Ayet ve hadislerde kedilerin sahipleri için dua ettiklerine dair bir bilgiye rastlayamadık.

Fakat, bitkilerin zikirlerinden sahipleri paylarını aldıkları gibi, kedi gibi hayvanların zikirlerinden daha fazla nasiplenmeleri söz konusu olabilir.

Hatta denilebilir ki, özellikle kedilerin asıl rezzakları olan Allah’a bağlılıkları, ona müteşekkir olmaları, sebepler dairesindeki varlıklara -sahipleri de olsa- pek fazla iltifat etmedikleri anlaşılıyor. Bu husus Bediüzzaman Hazretlerinin aşağıdaki ifadelerinden anlamak mümkündür:

“Hatta bir gün kedilere baktım. Yalnız yemeklerini yediler, oynadılar, yattılar. Hatırıma geldi:

"Nasıl bu vazifesiz canavarcıklara mübarek denilir?"

Sonra gece yatmak için uzandım.
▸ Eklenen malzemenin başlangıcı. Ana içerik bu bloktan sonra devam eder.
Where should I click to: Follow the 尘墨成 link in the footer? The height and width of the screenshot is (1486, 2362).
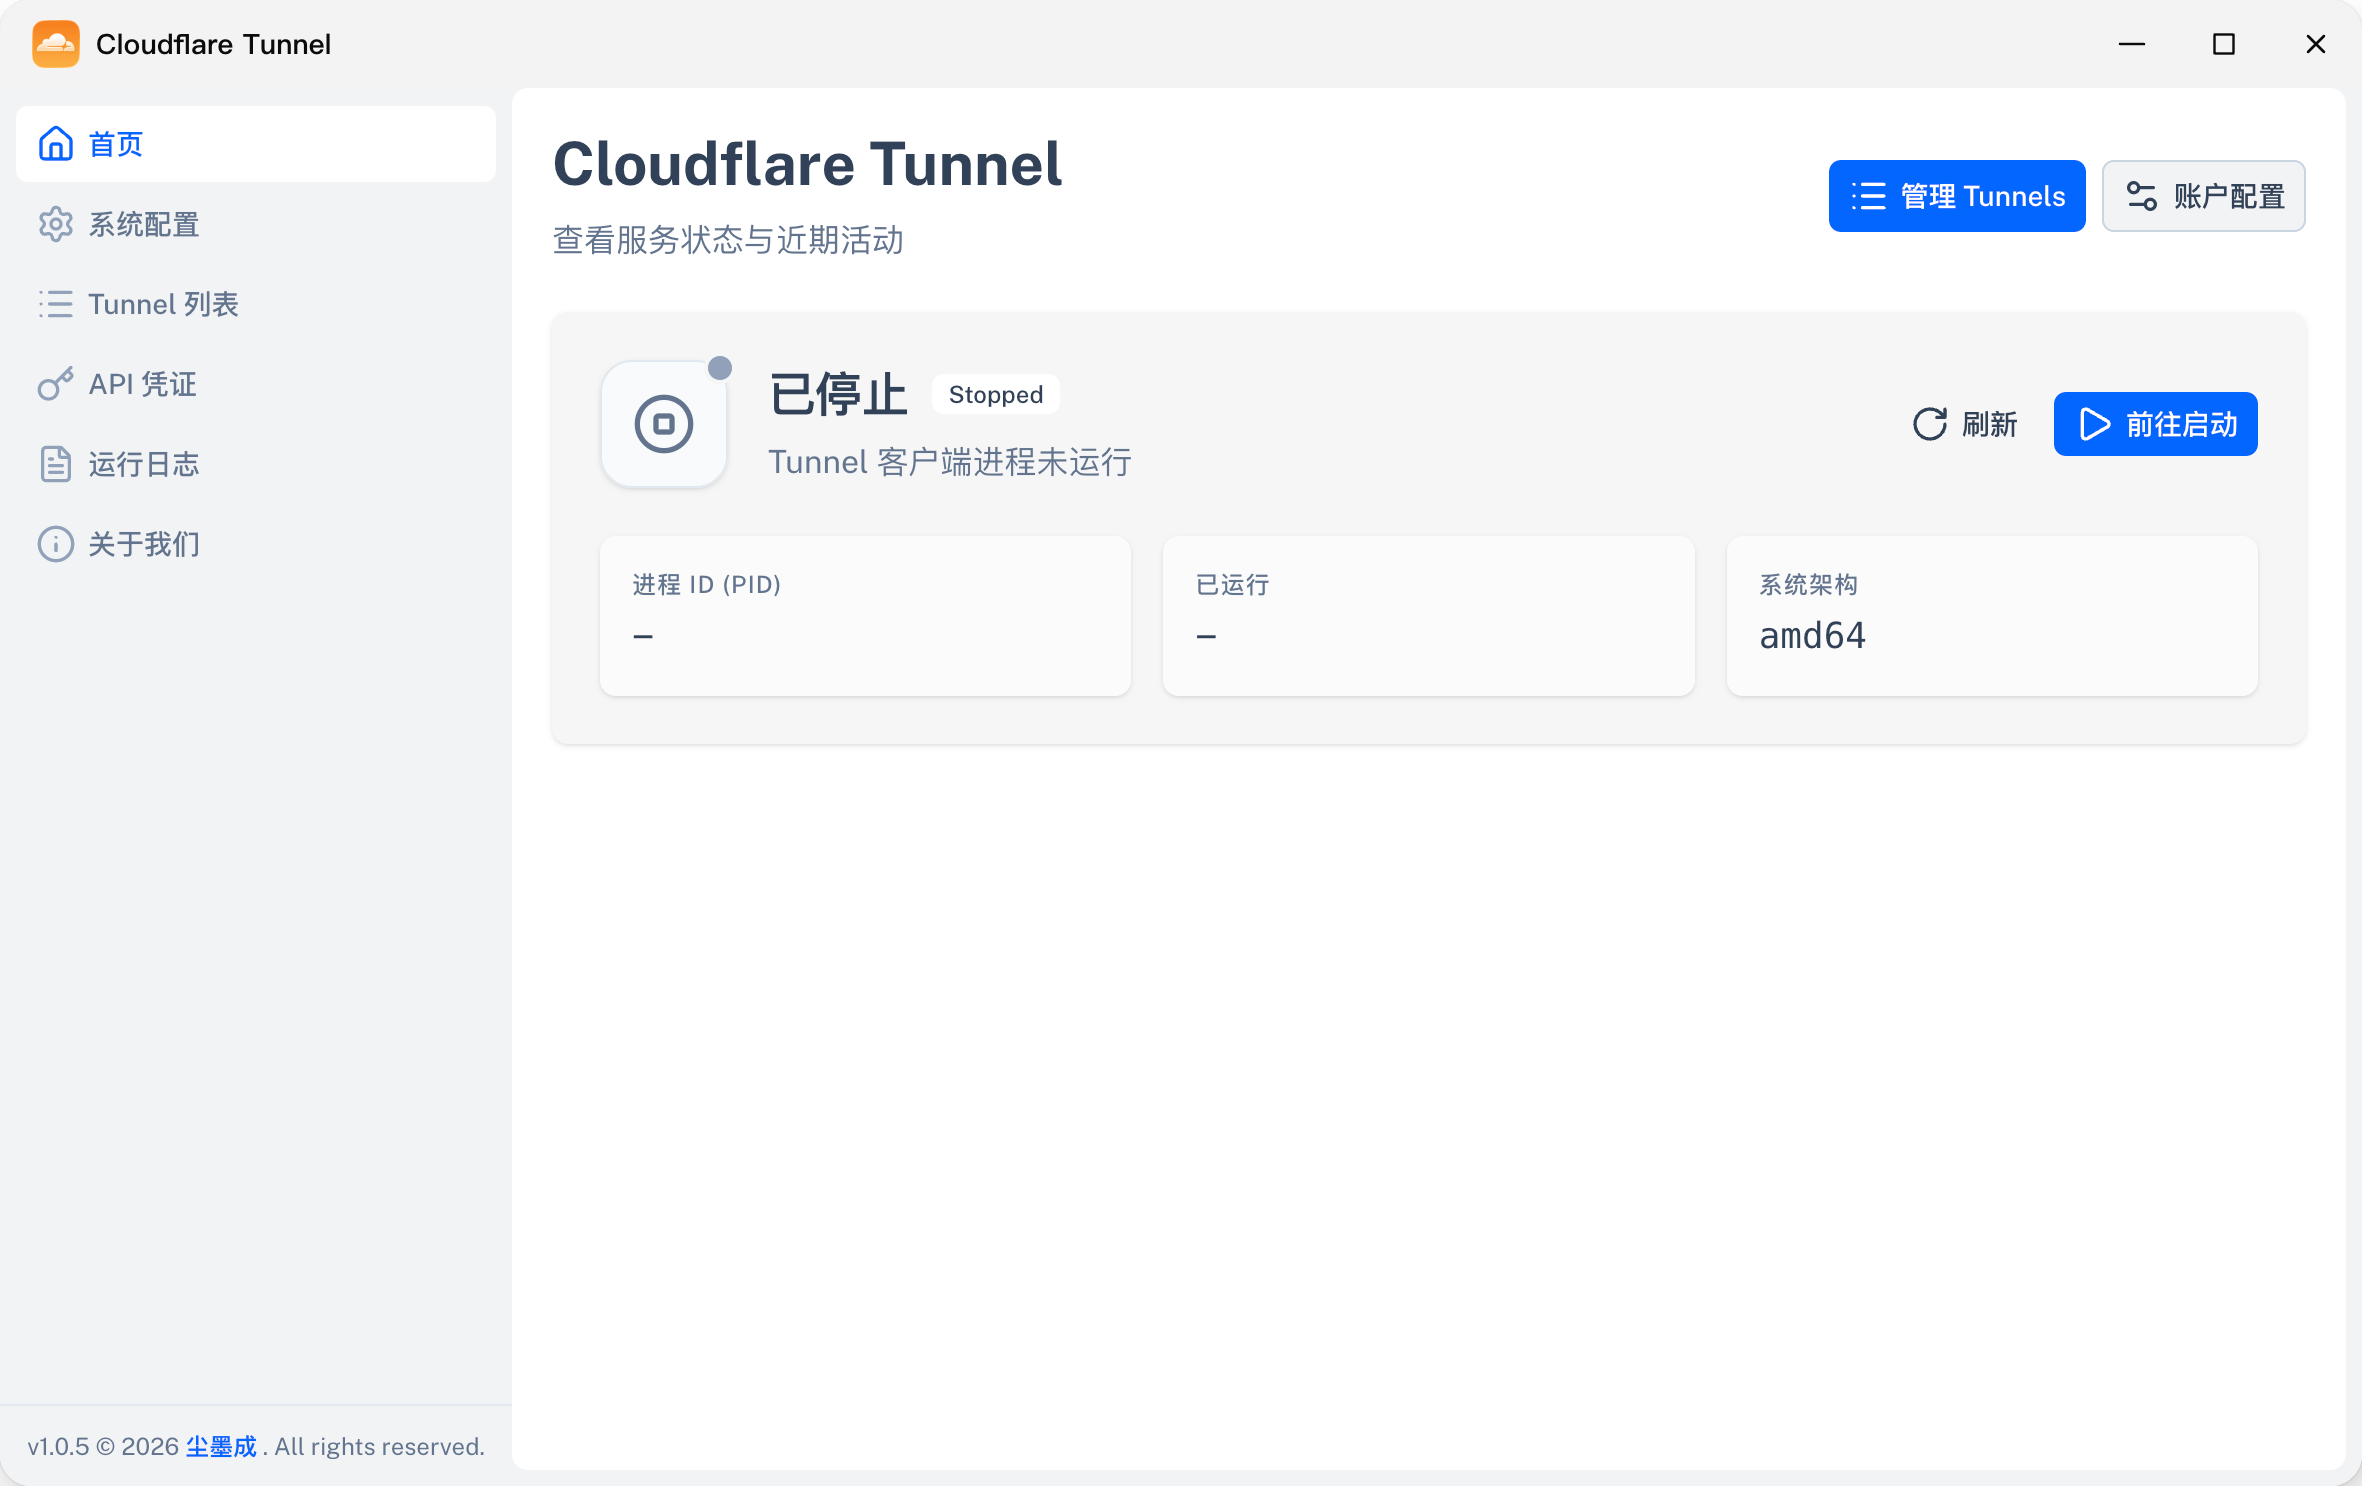221,1447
Baktım, o kedilerden birisi geldi, yastığıma dayandı, ağzını kulağıma getirdi. Sarih bir surette "Ya Rahîm, Ya Rahîm, Ya Rahîm, Ya Rahîm" diyerek güya hatırıma gelen itirazı ve tahkiri, taifesi namına reddedip yüzüme çarptı.

Aklıma geldi:

"Acaba şu zikir bu ferde mi mahsustur, yoksa taifesine mi âmmdır? Ve işitmek yalnız benim gibi haksız bir muterize mi münhasırdır, yoksa herkes dikkat etse bir derece işitebilir mi?"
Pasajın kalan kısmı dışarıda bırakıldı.